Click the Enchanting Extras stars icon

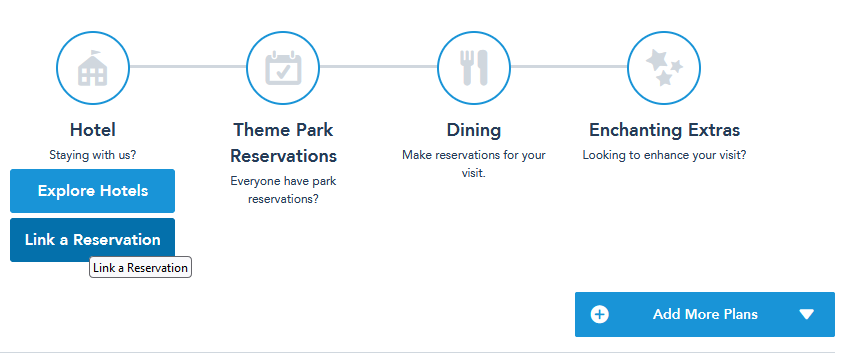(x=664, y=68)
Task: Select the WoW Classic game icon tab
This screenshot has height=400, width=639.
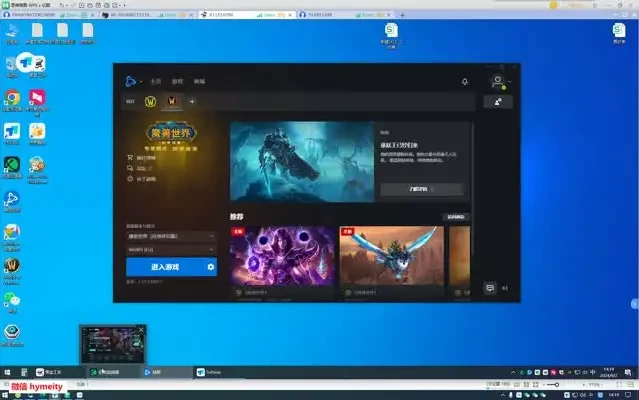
---
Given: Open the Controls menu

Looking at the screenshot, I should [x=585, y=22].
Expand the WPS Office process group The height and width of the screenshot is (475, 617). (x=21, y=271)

[TASK BRIEF]: Keeping every character as it is, restate the lines above that run from the line with "Given: Open the Controls menu" through the line with "Expand the WPS", both included, and nothing else.

[SOLUTION TO THIS PROBLEM]:
Given: Open the Controls menu

Looking at the screenshot, I should [x=585, y=22].
Expand the WPS Office process group The height and width of the screenshot is (475, 617). (x=21, y=271)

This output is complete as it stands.